Retention of TFA on Reverse Phase

The baselines in Figure 4 demonstrate that the TFA modifier is actually retained by the stationary phase. The bottom trace shows a baseline run with no column in place. A smooth increase in the absorbance of TFA corresponding to the gradient of acetonitrile concentration is seen. Returning the acetonitrile concentration to 0% at the end of the gradient returns the absorbance of TFA smoothly to its initial value.

Performing the same baseline analysis with a reverse-phase column, either C4 or C18, reveals a non-linear increase in the absorbance at about six minutes due to release of TFA from the stationary phase as the equilibrium of its interaction with the alkane chains changes between pure water and 3-5% ACN. (Timing of the absorbance increase is delayed somewhat due to the volume in the column and tubing.) Note that the increase is larger for C18 than for C4, indicating that more TFA is associating with the longer alkane chains.

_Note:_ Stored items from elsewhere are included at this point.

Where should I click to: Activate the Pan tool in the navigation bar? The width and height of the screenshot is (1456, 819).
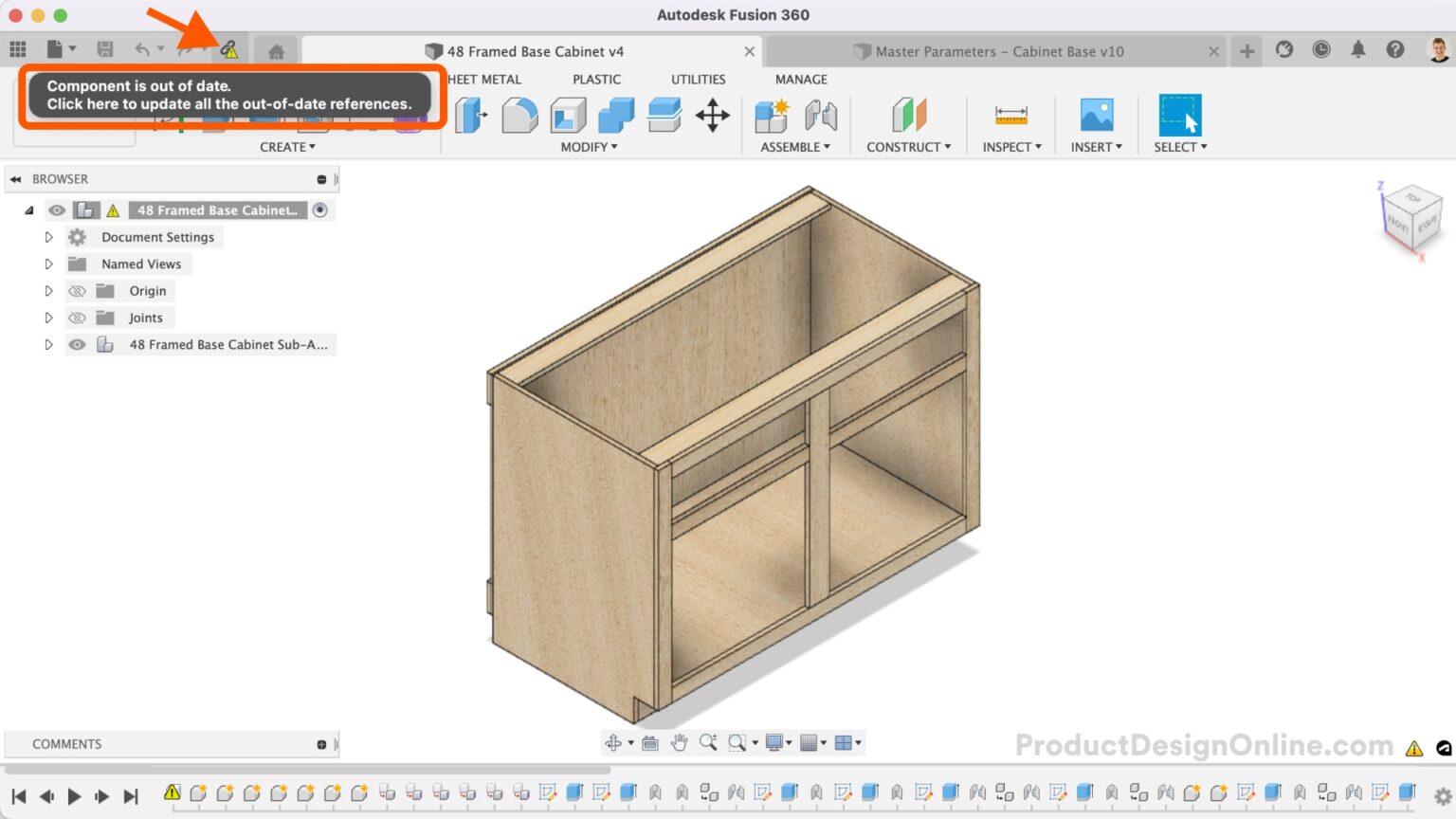pos(679,742)
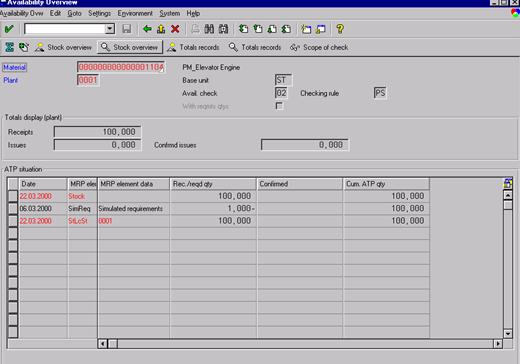Open the command field dropdown arrow
Viewport: 520px width, 364px height.
click(110, 29)
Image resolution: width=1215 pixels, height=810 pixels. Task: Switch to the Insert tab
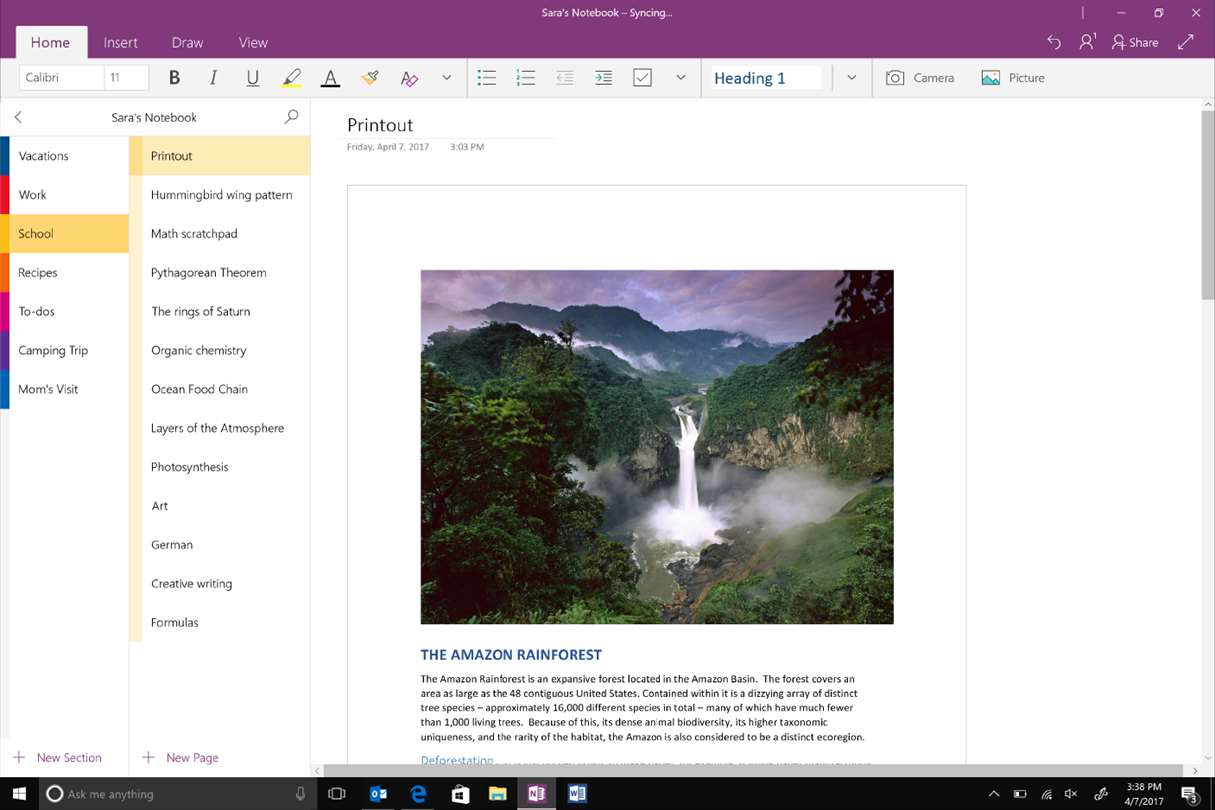pos(121,42)
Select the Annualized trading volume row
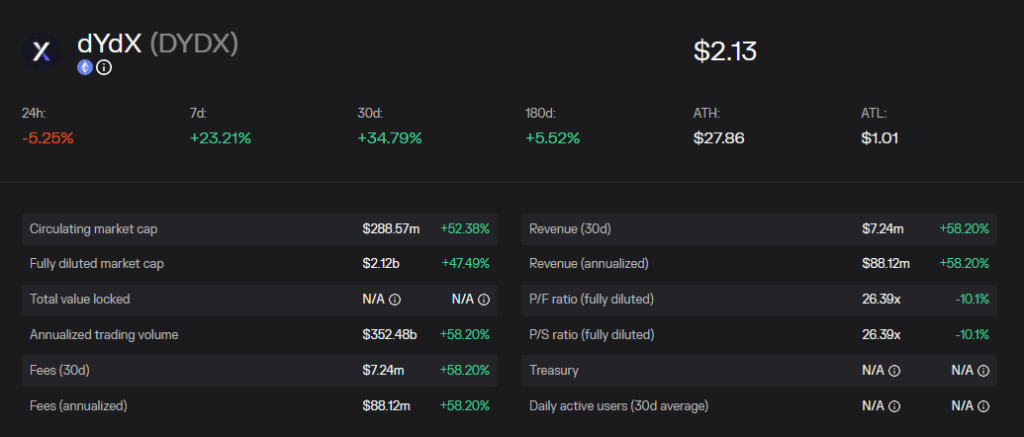 coord(260,334)
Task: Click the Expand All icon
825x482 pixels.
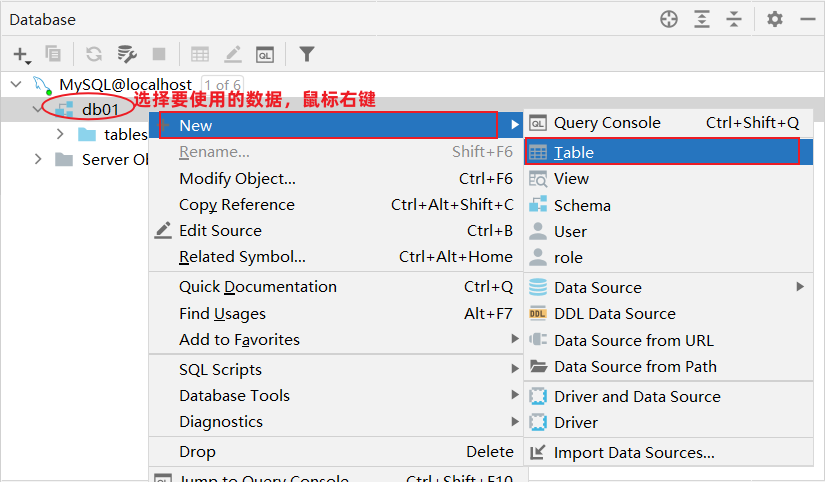Action: coord(702,19)
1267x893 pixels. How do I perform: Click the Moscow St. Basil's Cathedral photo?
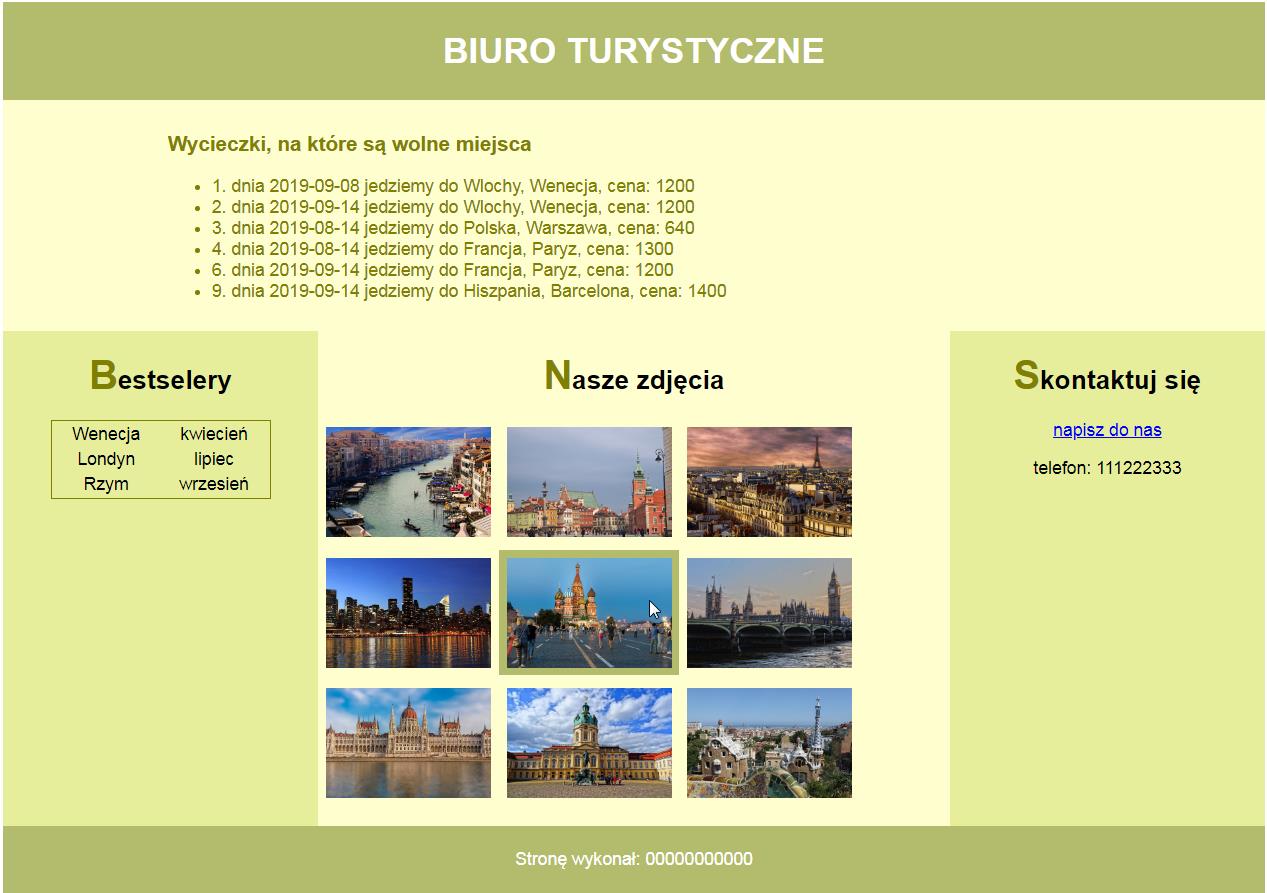589,613
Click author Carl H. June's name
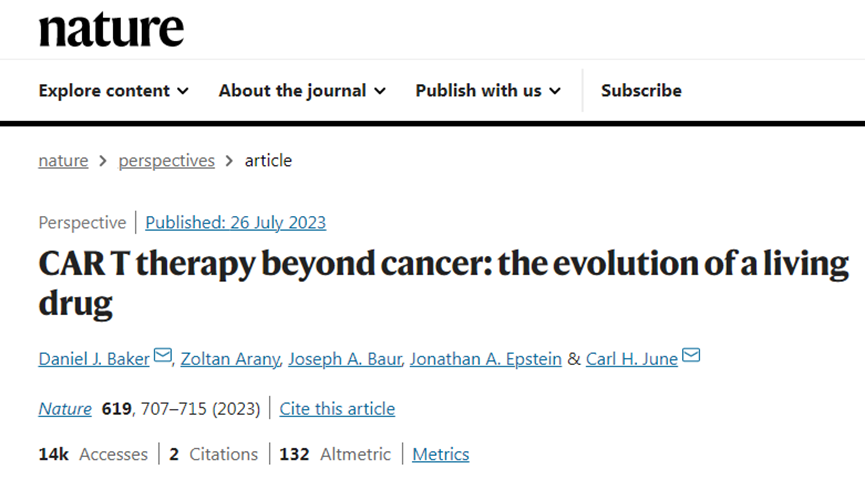 pyautogui.click(x=632, y=359)
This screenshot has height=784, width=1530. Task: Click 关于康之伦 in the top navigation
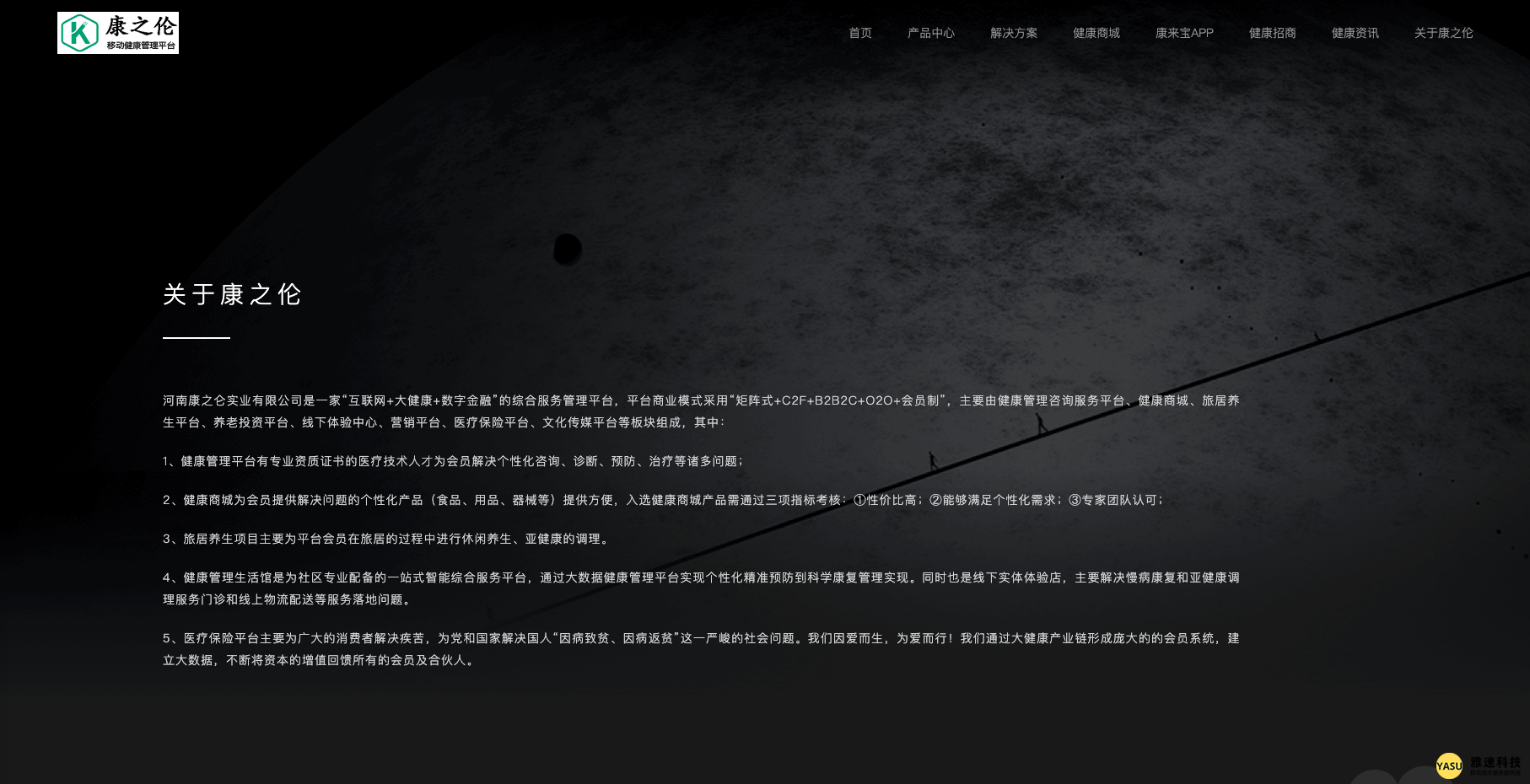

At the end of the run when acetonitrile is returned to zero, the baseline dips below its initial value, recording a deficit in the column effluent as TFA from the mobile phase loads back onto the column. Significantly, neither the absorbance increase at six minutes nor the negative dip are seen in tubing-only runs.


Figure 4. Effect of reverse-phase columns on baseline absorbance with 0.1% (v/v) TFA. Ticks on vertical axis are 0.01 AU intervals. Conditions: 1 mL/min, absorbance at 220 nm, All buffers 0.1% TFA (v/v). Gradient from 0% to 80% ACN in 20 minutes, hold 80% five minutes, 80% to 100% in 5 minutes, return to 0% ACN in 0.1 minutes and hold 10 minutes to re-equilibrate.


The Importance of Communication

There is a corollary to understanding that TFA concentration can be changed to generate differences in selectivity: For highly reproducible separations from run to run, fingerprinting for example, or from lab to lab, it is essential to make TFA concentrations the same.

So what is 0.1% TFA, anyway? TFA concentration is usually specified with the notation "w/v", for "weight/volume." This indicates that TFA is to be weighed and added to a desired volume of mobile phase, for example, one gram per liter.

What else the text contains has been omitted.